代写CS-UY 4563、Python程序语言代做

代写CS-UY 4563、Python程序语言代做
代写CS-UY 4563、Python程序语言代做

时间：2024-12-12 来源：合肥网hfw.cc 作者：hfw.cc 我要纠错

Final Project
CS-UY 4563 - Introduction to Machine Learning
Overview
• Partner with one student and select a machine learning problem of your choice.
• Apply the machine learning techniques you’ve learned during the course to
your chosen problem.
• Present your project to the class at the semester’s end.
Submission Requirements on Gradescope
Submit the following on Gradescope by the evening before the ﬁrst presentation (exact
date to be announced):
• Presentation slides.
• Project write-up (PDF format).
• Project code as a Jupyter Notebook. If necessary, a GitHub link is acceptable.

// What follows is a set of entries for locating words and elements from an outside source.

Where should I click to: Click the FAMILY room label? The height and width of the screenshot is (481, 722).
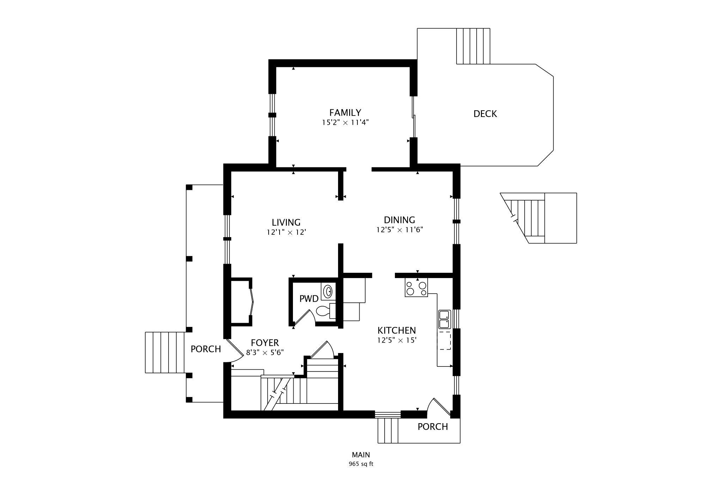345,113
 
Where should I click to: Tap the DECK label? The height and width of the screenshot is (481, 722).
485,114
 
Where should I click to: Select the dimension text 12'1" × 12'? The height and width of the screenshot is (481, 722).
286,233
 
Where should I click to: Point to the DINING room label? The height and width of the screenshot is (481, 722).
399,220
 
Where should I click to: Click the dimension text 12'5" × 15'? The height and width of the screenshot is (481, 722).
397,340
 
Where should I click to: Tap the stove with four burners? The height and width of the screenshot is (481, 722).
416,288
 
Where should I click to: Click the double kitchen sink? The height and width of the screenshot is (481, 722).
444,319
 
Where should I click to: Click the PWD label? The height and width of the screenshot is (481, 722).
309,299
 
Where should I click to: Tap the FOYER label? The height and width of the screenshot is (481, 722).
265,343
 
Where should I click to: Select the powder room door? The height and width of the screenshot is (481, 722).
304,317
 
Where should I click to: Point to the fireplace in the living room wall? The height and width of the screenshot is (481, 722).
241,302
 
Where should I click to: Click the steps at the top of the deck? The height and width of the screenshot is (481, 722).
473,46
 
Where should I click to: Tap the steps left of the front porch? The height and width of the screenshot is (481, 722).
165,352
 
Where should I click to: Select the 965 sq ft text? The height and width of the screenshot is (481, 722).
361,464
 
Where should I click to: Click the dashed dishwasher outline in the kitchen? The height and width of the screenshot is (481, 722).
445,340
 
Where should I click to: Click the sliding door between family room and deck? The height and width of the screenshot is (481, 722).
414,117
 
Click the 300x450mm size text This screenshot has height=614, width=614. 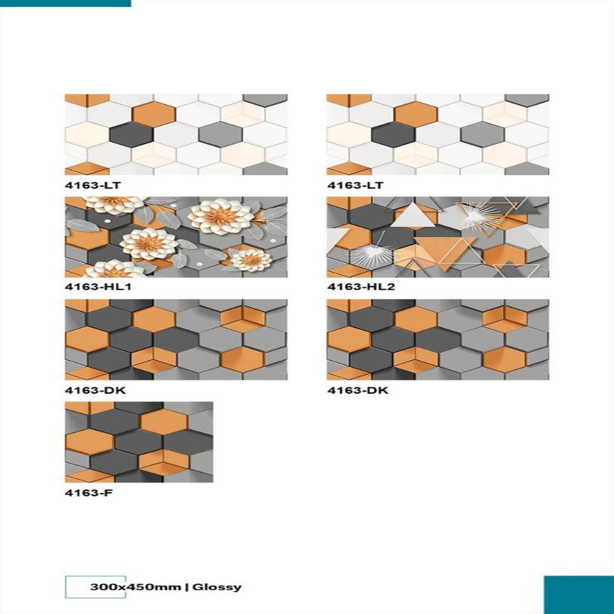[x=136, y=587]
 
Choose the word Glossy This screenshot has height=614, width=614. [x=217, y=587]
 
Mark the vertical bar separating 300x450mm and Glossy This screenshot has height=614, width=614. [x=187, y=587]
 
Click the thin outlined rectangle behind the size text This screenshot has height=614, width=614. [x=79, y=587]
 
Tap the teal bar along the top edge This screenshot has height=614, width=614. [x=65, y=3]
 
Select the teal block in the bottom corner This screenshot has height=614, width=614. [x=578, y=594]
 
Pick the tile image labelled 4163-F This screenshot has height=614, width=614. [x=139, y=441]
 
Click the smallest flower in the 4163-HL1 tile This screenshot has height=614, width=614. [x=251, y=260]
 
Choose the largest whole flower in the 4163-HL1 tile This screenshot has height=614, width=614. [x=220, y=216]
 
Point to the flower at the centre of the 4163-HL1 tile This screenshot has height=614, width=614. [x=148, y=243]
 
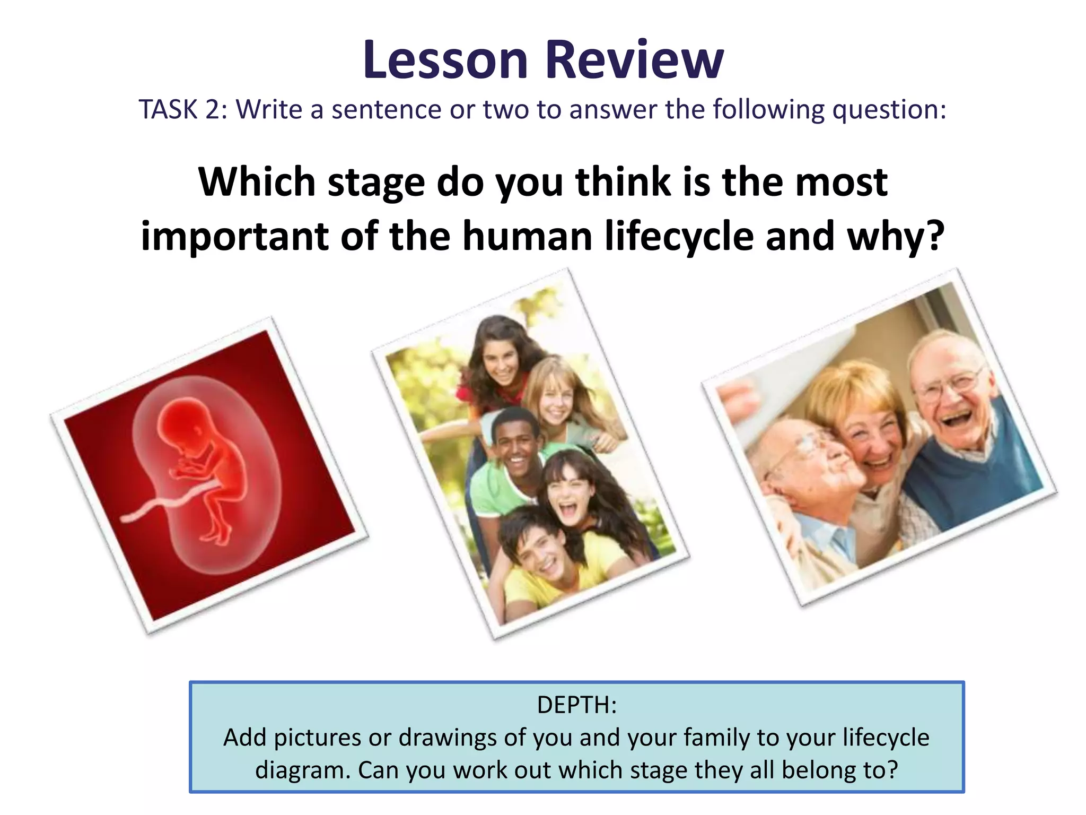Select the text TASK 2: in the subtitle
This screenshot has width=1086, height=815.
point(183,110)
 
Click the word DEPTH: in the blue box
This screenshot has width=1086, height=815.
point(577,705)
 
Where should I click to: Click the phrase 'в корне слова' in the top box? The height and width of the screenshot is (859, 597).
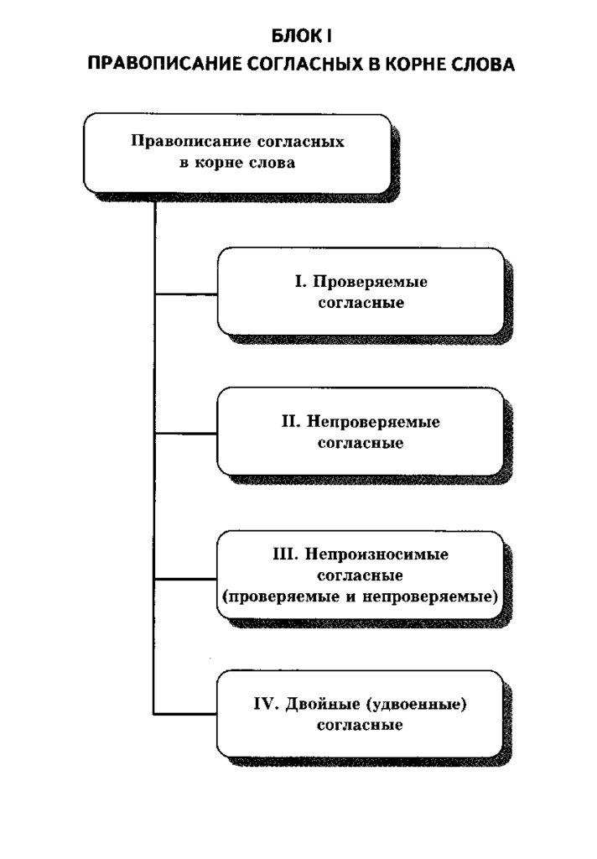[x=237, y=164]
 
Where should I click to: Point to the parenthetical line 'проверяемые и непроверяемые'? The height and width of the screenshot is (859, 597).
[x=361, y=596]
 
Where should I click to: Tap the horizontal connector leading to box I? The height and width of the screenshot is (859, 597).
[x=186, y=294]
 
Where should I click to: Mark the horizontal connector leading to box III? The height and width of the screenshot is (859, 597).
[x=186, y=578]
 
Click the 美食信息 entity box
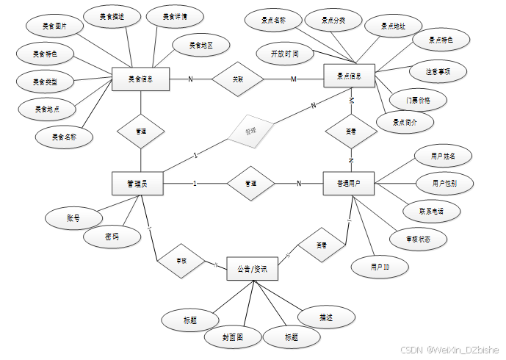[140, 79]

• If using a custom dataset, upload it to Gradescope (or provide a GitHub link, if
necessary).
1Project Guidelines
Write-Up Requirements
Your project write-up should include the following:
1. Introduction: Describe your data set and the problem you aim to solve.
2. Perform some unsupervised analysis:
• Explore pattern or structure in the data using clustering and dimensionality (e.g
PCA).
• Visualize the training data
1
:
– Plot individual features to understand their distribution (e.g., histograms
or density plots).
– Plot individual features and their relationship with the target variable.

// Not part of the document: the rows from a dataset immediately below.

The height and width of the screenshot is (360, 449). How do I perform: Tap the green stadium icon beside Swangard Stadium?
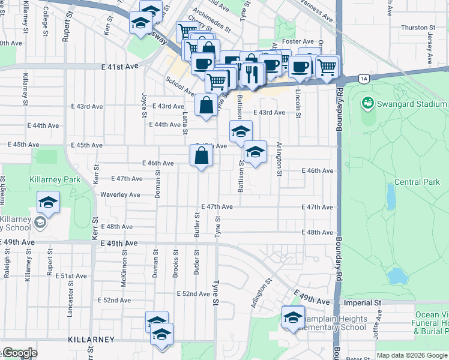pyautogui.click(x=367, y=103)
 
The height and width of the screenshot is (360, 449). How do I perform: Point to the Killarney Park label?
pyautogui.click(x=53, y=179)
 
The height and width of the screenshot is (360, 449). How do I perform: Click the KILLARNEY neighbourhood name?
pyautogui.click(x=91, y=340)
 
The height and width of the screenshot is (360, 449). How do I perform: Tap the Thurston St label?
pyautogui.click(x=418, y=28)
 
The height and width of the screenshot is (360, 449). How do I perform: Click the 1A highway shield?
pyautogui.click(x=363, y=78)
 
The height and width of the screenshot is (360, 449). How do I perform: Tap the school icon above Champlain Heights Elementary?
pyautogui.click(x=294, y=316)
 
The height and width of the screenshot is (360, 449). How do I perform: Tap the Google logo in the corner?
pyautogui.click(x=20, y=353)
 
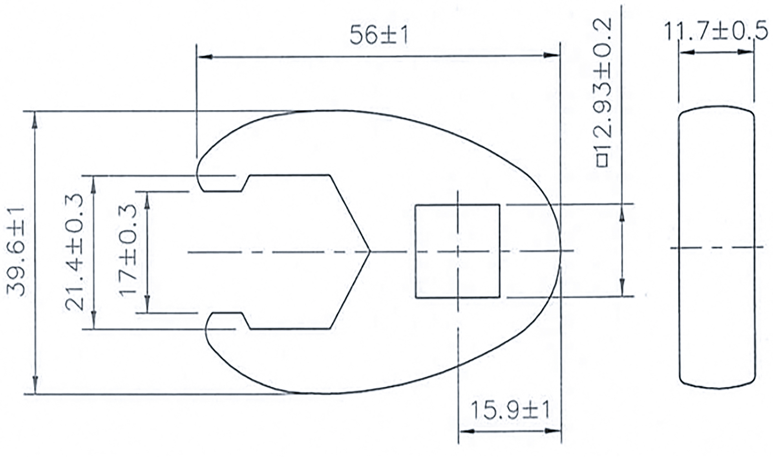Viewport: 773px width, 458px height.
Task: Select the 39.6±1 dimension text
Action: (x=16, y=252)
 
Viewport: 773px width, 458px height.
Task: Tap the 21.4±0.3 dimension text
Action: (x=74, y=252)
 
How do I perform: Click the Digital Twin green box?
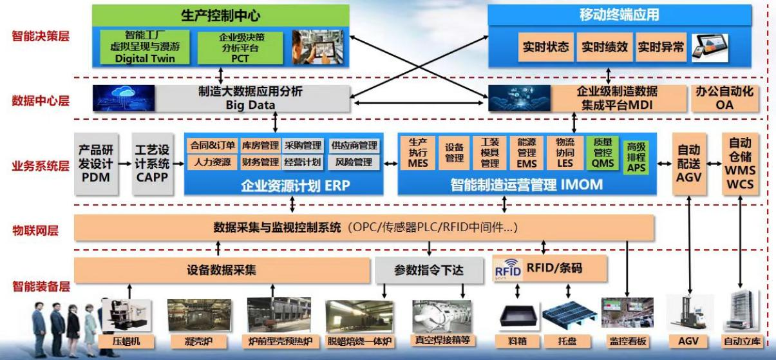point(145,47)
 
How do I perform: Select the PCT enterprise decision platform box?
point(240,48)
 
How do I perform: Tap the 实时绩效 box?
point(605,47)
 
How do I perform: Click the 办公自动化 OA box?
point(724,99)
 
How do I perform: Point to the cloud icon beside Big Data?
point(124,98)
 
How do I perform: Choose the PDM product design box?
point(96,164)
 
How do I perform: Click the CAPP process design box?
point(152,164)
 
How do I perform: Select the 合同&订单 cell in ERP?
point(213,145)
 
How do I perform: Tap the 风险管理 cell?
point(354,162)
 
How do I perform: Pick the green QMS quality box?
point(602,153)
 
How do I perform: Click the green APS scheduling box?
point(636,157)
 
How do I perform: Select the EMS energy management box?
point(527,153)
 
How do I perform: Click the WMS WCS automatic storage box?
point(741,164)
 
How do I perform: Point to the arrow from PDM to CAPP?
point(125,164)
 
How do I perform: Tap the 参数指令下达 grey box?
point(429,270)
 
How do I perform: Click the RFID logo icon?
point(508,270)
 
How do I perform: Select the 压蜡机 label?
point(126,341)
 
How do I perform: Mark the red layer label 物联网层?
point(35,231)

– Create a correlation matrix to analyze relationships between features.
• Discuss any interesting structure is present in the data. If you don’t ﬁnd any
interesting structure, describe what you tried.
3. Supervised analysis: Train at least three distinct learning models
2 discussed in
the class (such as Linear Regression, Logistic Regression, SVM, Neural Networks,
CNN).
3
For implementation, you may:
• Use your own implementation from homework or developed independently.
• Use libraries such as Keras, scikit-learn, or TensorFlow.
For each model,
4 you must:
• Try diﬀerent feature transformations. You should have at least three transformations.
For example, try the polynomial, PCA, or radial-basis function kernel.
For neural networks, diﬀerent architectures (e.g., neural networks with varying
numbers of layers) can also be considered forms of feature transformations, as
they learn complex representations of the input data.
• Use diﬀerent regularization techniques. You should have at least 6 diﬀerent
regularization values per model
1Do not look at the validation or test data.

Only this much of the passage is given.